Wednesday, February 3, 2016

Spectros

Spectros
by Logan Winters (Paul Lederer)
5 installments 1978-1981

Click cover for review if available.



Doc Spectros was shanghaied to the Orient, where he fell in love with a woman named Kristina. Kristina is kidnapped by the evil wizard Blackschuster. Spectros spends years learning the occult arts to face Blackschuster and rescue Kristina.

He is joined by three companions:

Ray Featherskill - womanizing gunfighter
Montak - giant mute and knife expert
Inkada - Also a gunfighter, wields a kris.  Might be an eastern Moor or East Indian.

There's some room for some Doc Savage style cast of colorful backup characters, but this hasn't been developed much in the installments I've read.

The series formula is in the Fugitive model.  The team comes to town chasing after Blackschuster and his henchman Wango.  They involve themselves in two stock western scenarios, one of which involves Blackschuster trying to get silver for his magic fumes he uses to keep Kristina in a trance.  One of the team will be briefly separated from the rest before rejoining them later without incident.  It ends with Blackschuster basically being allowed to escape and nobody making any effort to rescue Kristina.

Not a lot of magic going on.  Doc Spectos can turn himself into young gunfighter Kid Soledad for brief periods of time, and both wizards can turn themselves into animals for the two sentence animal fight that throws down each installment.

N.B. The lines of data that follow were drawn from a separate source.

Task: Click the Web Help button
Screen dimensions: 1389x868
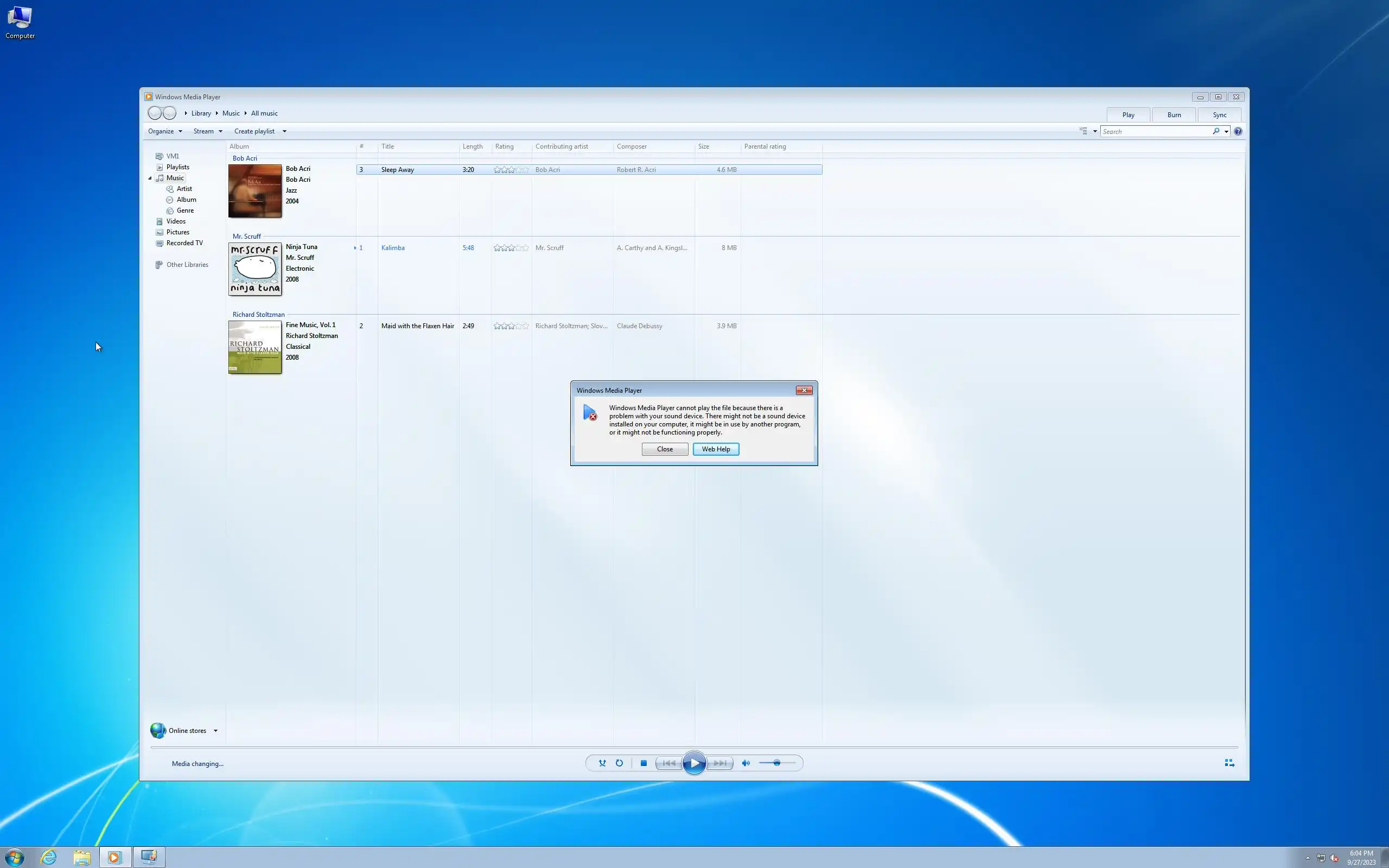Action: [x=716, y=449]
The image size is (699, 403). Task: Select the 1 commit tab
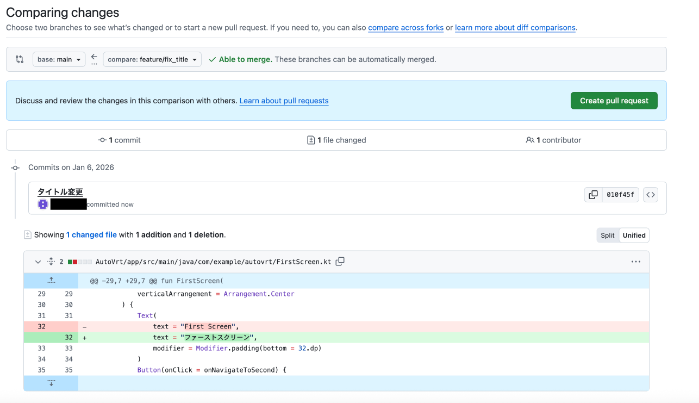click(x=119, y=140)
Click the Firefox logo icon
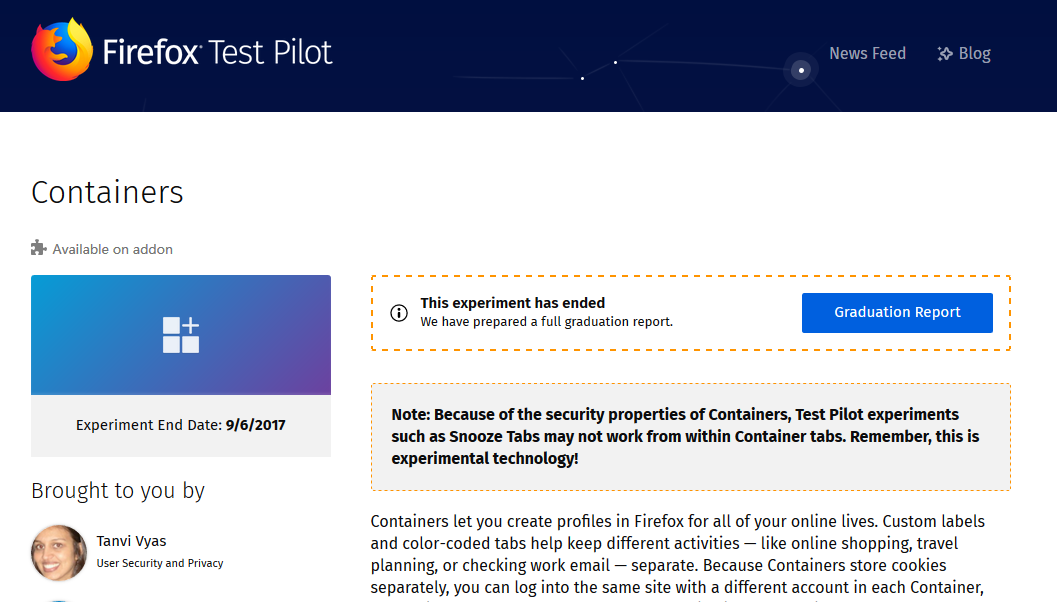The height and width of the screenshot is (602, 1057). point(62,51)
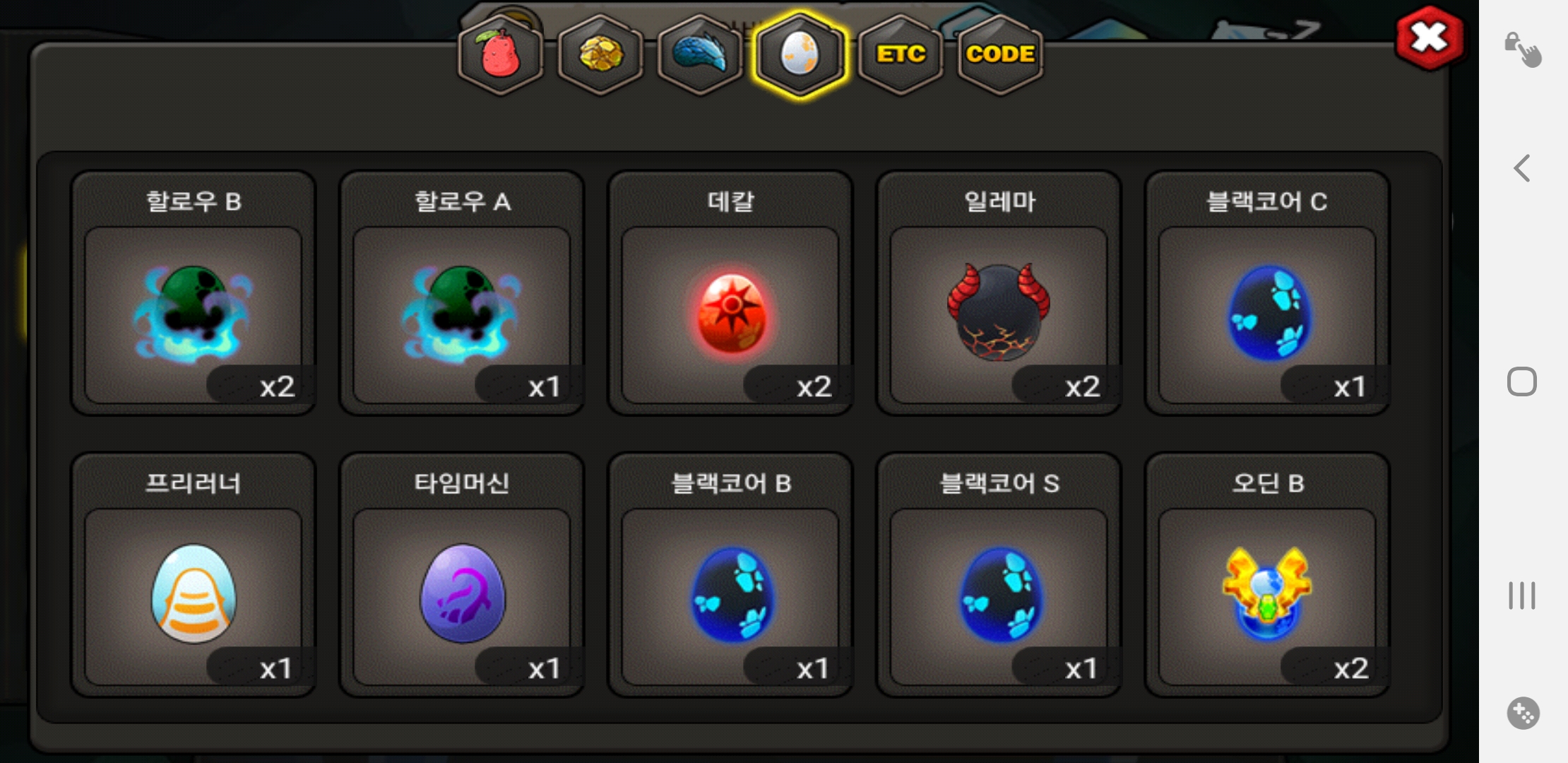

Lederer basically weaves three stories together in not much space.  The first book has a kindle page count of 138 pages, and 20% of that is an excerpt from the next book.  What he leaves out are backstory, characterizations, and decent action scenes.  What's left seems to be characters just going from point a to b to c to move the story along.

The numbering is a bit confusing for this series. The first is Showdown at Guyamas published in 1978 as a standalone for Manor books.  The series started again with number one for the next four installments at Tower, all published in 1981 with better covers and branding.

Being used to the Piccadilly Cowboys around the same era I found Spectros very old-fashioned, more Tom Mix than Clint Eastwood.  I like my westerns violent and/or gimmicky, and this wasn't enough of either for me.

The third book has Bigfoot and the fourth has zombies, so I might come back to this series later.